The Doral, Claremont, Grand Wailea, Arizona Biltmore and La Quinta resorts have all suffered from a decline in revenue per available room and low debt service coverage ratio, according to Bloomberg data from last month.

“Based on operating figures for the first six months of 2010, none of the properties is performing above original underwriting,” Realpoint LLC, a Horsham, Pennsylvania-based credit-rating company, said in a January report about the five properties.

Yesterday’s auction marks another setback for Morgan Stanley, which booked about $4.4 billion in real estate losses in 2008 and 2009 after the credit crisis pummeled property values and soured deals made at peak prices.

Gains in Funds

In the past four quarters, Morgan Stanley has reported gains in its real estate funds as the commercial property market began to recover. The firm had profits of $431 million in merchant banking related to principal investments held by real estate funds, according to Morgan Stanley’s fourth-quarter earnings release, issued last week.

Erica Platt, a spokeswoman at Morgan Stanley, declined to comment. Beverly Bergman, a spokeswoman for Boston-based Winthrop, referred questions to Paulson, whose spokesman, Armel Leslie, declined to comment. Douglas Armer, head of investor relations for Capital Trust, didn’t respond to two telephone messages and an e-mail seeking comment.

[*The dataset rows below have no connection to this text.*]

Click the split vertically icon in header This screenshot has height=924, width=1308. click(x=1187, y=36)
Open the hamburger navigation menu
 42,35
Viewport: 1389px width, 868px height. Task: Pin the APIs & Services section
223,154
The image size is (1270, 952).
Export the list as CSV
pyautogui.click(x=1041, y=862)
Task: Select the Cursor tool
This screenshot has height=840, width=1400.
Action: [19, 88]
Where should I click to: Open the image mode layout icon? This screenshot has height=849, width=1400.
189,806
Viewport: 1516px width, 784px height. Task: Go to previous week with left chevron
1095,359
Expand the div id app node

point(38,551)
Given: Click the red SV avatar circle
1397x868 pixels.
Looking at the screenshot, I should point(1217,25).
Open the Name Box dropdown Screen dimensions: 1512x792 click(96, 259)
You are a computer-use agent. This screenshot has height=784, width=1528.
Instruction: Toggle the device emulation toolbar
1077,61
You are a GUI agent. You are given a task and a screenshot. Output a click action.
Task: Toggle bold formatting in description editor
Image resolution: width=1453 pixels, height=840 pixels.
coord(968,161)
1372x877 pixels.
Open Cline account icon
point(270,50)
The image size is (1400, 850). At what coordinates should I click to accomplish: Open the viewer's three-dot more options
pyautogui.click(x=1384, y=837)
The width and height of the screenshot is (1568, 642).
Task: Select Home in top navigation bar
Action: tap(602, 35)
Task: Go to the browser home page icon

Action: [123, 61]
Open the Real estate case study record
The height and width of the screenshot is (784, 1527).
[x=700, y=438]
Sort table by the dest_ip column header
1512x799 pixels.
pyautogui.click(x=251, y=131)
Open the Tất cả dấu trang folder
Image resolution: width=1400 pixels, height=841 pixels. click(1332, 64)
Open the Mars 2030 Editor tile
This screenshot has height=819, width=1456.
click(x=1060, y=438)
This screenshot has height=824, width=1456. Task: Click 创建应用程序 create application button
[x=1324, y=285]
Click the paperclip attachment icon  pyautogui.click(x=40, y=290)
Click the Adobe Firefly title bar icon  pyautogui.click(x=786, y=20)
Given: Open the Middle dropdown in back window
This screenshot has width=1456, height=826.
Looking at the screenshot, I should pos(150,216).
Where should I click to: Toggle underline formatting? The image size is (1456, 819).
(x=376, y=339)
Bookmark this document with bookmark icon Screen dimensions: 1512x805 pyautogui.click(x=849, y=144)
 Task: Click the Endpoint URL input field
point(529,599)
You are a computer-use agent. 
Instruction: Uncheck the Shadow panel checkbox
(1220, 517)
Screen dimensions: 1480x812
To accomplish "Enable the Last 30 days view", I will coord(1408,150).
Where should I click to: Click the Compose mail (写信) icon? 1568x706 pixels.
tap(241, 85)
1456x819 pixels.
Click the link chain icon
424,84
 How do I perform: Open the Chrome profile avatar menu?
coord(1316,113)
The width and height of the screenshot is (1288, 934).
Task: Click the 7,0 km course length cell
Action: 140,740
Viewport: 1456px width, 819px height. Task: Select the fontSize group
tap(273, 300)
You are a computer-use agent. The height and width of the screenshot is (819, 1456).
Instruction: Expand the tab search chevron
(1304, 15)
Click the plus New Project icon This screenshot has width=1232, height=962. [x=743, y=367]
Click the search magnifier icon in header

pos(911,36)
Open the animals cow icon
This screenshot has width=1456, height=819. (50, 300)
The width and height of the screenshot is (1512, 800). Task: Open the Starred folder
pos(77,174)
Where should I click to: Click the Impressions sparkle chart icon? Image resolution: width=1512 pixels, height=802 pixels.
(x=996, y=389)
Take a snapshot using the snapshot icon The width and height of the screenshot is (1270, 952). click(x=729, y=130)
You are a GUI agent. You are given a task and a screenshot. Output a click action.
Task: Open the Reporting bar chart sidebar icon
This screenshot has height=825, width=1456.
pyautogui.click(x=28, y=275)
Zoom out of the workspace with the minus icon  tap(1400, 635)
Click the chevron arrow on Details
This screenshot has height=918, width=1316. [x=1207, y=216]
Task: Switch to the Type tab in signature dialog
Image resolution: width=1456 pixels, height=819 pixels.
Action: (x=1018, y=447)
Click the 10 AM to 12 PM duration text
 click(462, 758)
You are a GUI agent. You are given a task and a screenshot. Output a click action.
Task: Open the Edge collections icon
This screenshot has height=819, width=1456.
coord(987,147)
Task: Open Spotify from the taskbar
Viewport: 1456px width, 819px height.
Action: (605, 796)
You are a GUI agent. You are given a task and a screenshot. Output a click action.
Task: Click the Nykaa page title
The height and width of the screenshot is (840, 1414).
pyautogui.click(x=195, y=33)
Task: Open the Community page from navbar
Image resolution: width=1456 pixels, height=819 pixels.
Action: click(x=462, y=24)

The foreclosure by the mezzanine lenders followed a Jan. 6 restructuring of $600 million of corporate debt used to finance the 2007 purchase of the resorts from an affiliate of Orlando, Florida-based CNL Financial Group Inc., which is no longer associated with the portfolio.

The parties agreed to extinguish $200 million of that debt and convert $400 million into equity, according to people with knowledge of the restructuring, who asked not to be identified because the information is private.

Future Capital Raising

Morgan Stanley’s special property group is part of the lender group that seized control of the assets, according to the people. Morgan Stanley’s real estate funds retained the right to participate in future capital raising, they said.

Morgan Stanley financed its CNL acquisition with $1.5 billion of senior debt, $1 billion of mezzanine debt and $800 million of corporate debt, of which $200 million was previously converted to equity.

Winthrop and Bill Ackman’s Pershing Square Capital Management LP previously tried to wrest control of Manhattan’s Stuyvesant Town-Peter Cooper Village with junior debt and ended up selling their stake to representatives of the senior lenders, who were poised to foreclose on the apartment complex.